The companies behind the London Array offshore wind farm say that they will not proceed with the development of a planned second phase that would have increased the site's output to 1000 MW.

London Array (Source: London Array Limited)

The companies behind the London Array offshore wind farm say that they will not proceed with the development of a planned second phase that would have increased the site’s output to 1000 MW.

Dong Energy, Masdar and E.On have reviewed their portfolios as well as the "technical challenges and the environmental uncertainties surrounding the site". They have formally requested the UK’s Crown Estate to terminate the agreement for the lease of the Phase 2 area and have also cancelled the remaining grid capacity that had been reserved by National Grid.

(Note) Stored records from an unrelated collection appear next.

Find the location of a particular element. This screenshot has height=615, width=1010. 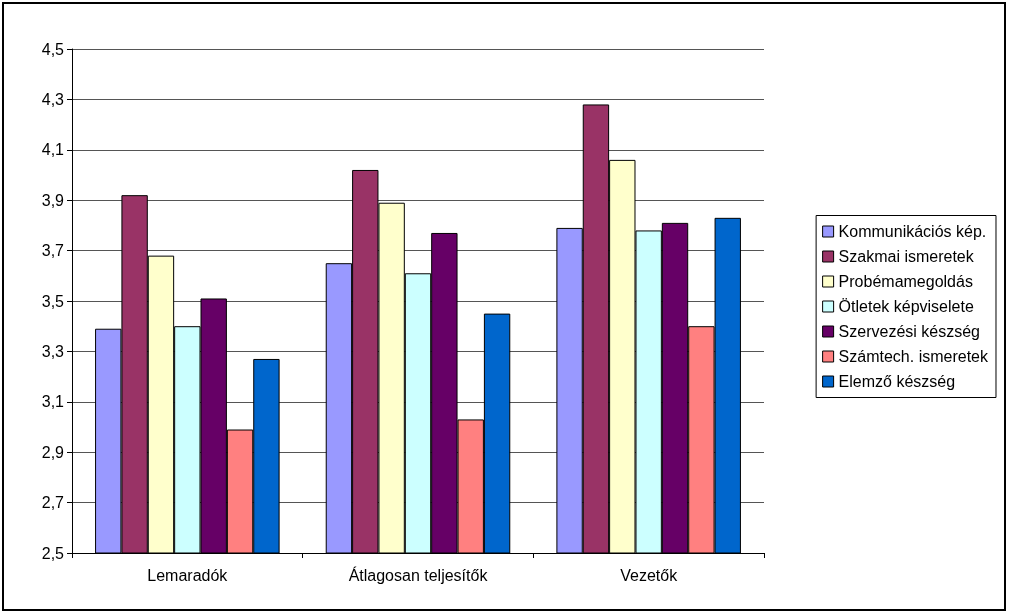

y-tick-label: 3,3 is located at coordinates (53, 351).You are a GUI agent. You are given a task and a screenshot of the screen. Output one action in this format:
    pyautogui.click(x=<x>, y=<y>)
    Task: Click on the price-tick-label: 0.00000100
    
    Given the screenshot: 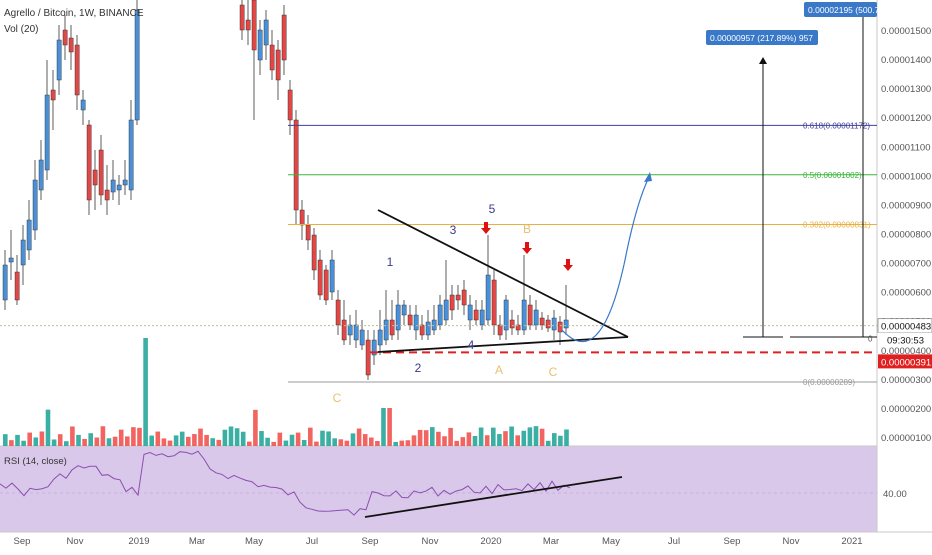 What is the action you would take?
    pyautogui.click(x=906, y=438)
    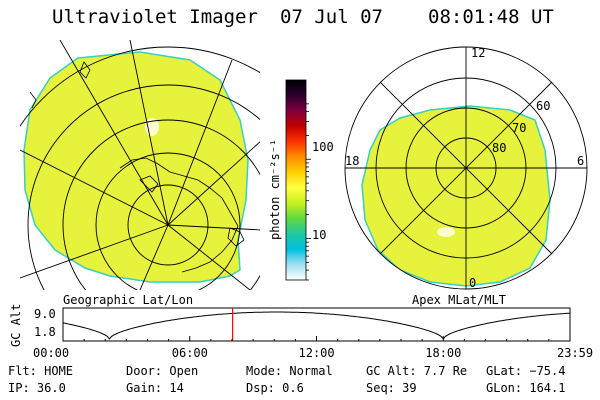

The decision by the London Array partners came as Forewind cut the development potential of the Dogger Bank offshore zone from 9 GW to 7.2 GW.

Other key offshore wind projects in the UK have also been scaled back or cancelled, causing concerns over the investment environment and growth rates of the industry.

Forewind said in a statement that its revised plans for Dogger Bank have been made following more than four years of surveys and assessments, and have led it to conclude that its "focus should be on those projects which are most likely to achieve a positive financial investment decision at this time".

Forewind had been exploring the potential for up to eight offshore wind energy projects, but has revised this to six 1.2 GW projects, which still offers the potential to more than double the UK’s current offshore wind operating capacity.

"Trade group RenewableUK says that the UK’s offshore wind project pipeline remains healthy in spite of recent announcements."

Trade group RenewableUK says that the UK’s offshore wind project pipeline remains healthy in spite of recent announcements. "We’re maintaining our global lead, with more capacity installed in UK waters than the rest of the world put together," said Nick Medic, RenewableUK’s director of offshore renewables.

He added: "We have 22 offshore wind farms up and running, five under construction, seven with planning consent and 11 awaiting approval. We’ve already installed 3653 MW of capacity [and] have a further 16 500 MW in the pipeline.
"What we’re seeing now is a leaner, fitter, trimmer offshore wind sector with more streamlined projects."

RWE last year said it would not proceed with the construction of the 1200 MW Atlantic Array offshore wind farm because the project’s technical challenges made it prohibitive in current market conditions. In January it also announced plans to scale back the size of the Triton Knoll offshore wind farm.

ScottishPower last year cancelled plans for the 1800 MW Argyll Array project because it was not financially viable in the short term.